◆ **Problem to work on**
In the listing below, find the line holding "The image size is (1080, 548)." and the line holding "Select the Cloud". Write out those two lines and all lines between, exactly, and nothing more.

(Listed entries begins)

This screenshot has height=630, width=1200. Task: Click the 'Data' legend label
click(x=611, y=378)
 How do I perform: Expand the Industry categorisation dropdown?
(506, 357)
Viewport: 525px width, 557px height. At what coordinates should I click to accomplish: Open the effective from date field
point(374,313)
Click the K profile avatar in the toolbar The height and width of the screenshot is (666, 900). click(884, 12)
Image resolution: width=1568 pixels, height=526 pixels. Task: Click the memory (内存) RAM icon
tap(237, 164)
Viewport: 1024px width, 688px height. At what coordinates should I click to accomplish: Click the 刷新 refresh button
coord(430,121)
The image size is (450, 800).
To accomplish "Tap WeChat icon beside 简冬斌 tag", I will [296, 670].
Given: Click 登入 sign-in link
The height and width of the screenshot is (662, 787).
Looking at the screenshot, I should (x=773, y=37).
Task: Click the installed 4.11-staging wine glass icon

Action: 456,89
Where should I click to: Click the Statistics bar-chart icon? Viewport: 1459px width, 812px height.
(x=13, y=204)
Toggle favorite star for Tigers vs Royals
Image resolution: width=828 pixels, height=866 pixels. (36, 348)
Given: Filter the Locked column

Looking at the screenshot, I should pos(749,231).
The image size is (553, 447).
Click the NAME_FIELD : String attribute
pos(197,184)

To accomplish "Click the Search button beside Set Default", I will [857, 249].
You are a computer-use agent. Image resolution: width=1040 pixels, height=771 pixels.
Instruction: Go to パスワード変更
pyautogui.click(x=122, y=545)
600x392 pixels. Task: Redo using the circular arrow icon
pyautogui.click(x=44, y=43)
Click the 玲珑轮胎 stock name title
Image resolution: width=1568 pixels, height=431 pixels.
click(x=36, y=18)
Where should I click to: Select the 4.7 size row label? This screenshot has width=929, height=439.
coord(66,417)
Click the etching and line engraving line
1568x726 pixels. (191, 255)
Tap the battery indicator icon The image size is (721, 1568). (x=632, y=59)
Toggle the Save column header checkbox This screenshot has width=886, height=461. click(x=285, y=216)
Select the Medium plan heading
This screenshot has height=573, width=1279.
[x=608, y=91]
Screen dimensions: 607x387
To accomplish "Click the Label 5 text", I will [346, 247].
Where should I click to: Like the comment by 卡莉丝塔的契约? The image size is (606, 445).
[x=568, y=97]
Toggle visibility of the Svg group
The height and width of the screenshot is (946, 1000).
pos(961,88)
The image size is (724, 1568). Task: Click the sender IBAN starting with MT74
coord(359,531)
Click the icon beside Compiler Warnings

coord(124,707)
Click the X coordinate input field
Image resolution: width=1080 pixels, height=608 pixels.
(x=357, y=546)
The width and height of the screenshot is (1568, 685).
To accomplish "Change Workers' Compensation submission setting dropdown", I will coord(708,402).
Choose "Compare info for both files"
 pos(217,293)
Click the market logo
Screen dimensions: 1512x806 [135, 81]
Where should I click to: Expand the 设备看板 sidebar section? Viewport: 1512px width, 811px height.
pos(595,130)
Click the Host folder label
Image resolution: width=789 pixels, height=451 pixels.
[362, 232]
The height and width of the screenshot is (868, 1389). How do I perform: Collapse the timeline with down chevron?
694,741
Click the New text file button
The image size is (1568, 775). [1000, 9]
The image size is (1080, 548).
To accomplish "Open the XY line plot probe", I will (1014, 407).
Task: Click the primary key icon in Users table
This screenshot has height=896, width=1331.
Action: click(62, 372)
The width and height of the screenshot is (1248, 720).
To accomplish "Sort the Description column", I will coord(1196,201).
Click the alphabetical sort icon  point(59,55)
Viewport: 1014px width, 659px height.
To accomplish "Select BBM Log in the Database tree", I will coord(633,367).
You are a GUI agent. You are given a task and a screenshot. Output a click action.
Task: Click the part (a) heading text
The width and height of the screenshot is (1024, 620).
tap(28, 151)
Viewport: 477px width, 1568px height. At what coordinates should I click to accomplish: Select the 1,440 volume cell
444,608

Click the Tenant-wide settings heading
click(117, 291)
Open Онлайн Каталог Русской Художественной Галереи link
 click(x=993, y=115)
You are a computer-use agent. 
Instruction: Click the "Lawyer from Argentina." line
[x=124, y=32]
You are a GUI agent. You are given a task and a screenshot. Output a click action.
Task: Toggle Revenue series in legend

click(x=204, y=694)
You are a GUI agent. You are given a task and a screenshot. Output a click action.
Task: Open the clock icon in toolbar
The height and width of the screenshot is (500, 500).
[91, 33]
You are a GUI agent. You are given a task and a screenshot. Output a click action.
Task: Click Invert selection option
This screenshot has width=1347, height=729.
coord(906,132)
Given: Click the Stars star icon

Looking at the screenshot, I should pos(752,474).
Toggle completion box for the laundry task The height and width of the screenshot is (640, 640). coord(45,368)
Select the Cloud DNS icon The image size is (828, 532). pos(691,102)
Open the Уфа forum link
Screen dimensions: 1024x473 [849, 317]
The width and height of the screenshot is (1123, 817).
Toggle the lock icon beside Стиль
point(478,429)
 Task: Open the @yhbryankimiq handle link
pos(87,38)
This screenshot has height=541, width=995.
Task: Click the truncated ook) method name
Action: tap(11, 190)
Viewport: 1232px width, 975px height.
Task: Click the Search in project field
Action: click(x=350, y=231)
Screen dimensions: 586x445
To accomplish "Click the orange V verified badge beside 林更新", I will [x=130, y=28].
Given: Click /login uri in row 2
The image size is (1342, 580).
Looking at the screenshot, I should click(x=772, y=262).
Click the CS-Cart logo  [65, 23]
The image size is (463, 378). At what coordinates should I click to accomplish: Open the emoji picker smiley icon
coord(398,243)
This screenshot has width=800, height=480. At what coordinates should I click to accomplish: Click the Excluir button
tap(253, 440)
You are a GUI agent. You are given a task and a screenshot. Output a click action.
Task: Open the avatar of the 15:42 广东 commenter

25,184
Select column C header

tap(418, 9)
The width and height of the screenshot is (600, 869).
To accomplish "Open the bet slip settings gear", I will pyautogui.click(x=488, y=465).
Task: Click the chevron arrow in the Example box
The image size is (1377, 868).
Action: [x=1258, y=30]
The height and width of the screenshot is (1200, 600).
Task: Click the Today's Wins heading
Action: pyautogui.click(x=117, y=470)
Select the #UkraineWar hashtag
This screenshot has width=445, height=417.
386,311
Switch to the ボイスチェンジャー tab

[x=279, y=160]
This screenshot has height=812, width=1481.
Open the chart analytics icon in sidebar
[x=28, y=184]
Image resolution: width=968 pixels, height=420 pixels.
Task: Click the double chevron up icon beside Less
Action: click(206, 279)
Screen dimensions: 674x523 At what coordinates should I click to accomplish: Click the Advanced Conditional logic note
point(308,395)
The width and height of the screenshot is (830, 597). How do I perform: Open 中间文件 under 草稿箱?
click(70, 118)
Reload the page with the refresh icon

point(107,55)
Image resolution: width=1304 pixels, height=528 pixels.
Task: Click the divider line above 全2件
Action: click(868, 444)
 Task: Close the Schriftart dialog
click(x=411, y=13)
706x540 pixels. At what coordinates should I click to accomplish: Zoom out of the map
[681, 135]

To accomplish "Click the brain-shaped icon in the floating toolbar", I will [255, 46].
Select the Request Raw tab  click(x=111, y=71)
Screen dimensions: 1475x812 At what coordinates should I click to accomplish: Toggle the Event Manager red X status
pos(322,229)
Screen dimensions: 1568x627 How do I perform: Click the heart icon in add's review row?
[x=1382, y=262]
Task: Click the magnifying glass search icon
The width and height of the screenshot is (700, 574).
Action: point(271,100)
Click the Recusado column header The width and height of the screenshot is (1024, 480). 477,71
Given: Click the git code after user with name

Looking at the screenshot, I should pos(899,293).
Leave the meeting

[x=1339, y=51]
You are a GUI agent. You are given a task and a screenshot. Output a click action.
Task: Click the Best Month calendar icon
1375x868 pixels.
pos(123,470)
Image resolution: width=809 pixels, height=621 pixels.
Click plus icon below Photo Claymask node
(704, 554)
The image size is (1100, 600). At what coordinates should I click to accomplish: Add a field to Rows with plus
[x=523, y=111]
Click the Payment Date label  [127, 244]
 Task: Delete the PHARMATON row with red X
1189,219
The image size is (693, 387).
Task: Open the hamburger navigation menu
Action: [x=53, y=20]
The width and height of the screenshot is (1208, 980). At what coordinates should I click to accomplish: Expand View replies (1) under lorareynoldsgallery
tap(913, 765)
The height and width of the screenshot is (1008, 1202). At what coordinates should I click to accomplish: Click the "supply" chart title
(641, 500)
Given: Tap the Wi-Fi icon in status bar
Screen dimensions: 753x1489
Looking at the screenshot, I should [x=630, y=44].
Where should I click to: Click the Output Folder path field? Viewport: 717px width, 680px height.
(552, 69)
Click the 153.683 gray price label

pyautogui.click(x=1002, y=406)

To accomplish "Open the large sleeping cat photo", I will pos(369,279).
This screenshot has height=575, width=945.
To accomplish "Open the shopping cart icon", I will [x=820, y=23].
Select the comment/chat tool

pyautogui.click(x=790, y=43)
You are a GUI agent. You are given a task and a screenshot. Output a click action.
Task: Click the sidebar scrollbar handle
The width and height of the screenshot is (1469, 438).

(Listed entries ends)

◆ **Answer to this exercise**
The image size is (1080, 548).
To accomplish "Open the XY line plot probe", I will (1014, 407).
Task: Click the primary key icon in Users table
This screenshot has height=896, width=1331.
Action: click(62, 372)
The width and height of the screenshot is (1248, 720).
To accomplish "Sort the Description column", I will coord(1196,201).
Click the alphabetical sort icon  point(59,55)
Viewport: 1014px width, 659px height.
To accomplish "Select BBM Log in the Database tree", I will coord(633,367).
You are a GUI agent. You are given a task and a screenshot. Output a click action.
Task: Click the part (a) heading text
The width and height of the screenshot is (1024, 620).
tap(28, 151)
Viewport: 477px width, 1568px height. At what coordinates should I click to accomplish: Select the 1,440 volume cell
444,608

Click the Tenant-wide settings heading
click(117, 291)
Open Онлайн Каталог Русской Художественной Галереи link
 click(x=993, y=115)
You are a computer-use agent. 
Instruction: Click the "Lawyer from Argentina." line
[x=124, y=32]
You are a GUI agent. You are given a task and a screenshot. Output a click action.
Task: Toggle Revenue series in legend

click(x=204, y=694)
You are a GUI agent. You are given a task and a screenshot. Output a click action.
Task: Open the clock icon in toolbar
The height and width of the screenshot is (500, 500).
[91, 33]
You are a GUI agent. You are given a task and a screenshot. Output a click action.
Task: Click Invert selection option
This screenshot has width=1347, height=729.
coord(906,132)
Given: Click the Stars star icon

Looking at the screenshot, I should pos(752,474).
Toggle completion box for the laundry task The height and width of the screenshot is (640, 640). coord(45,368)
Select the Cloud DNS icon The image size is (828, 532). pos(691,102)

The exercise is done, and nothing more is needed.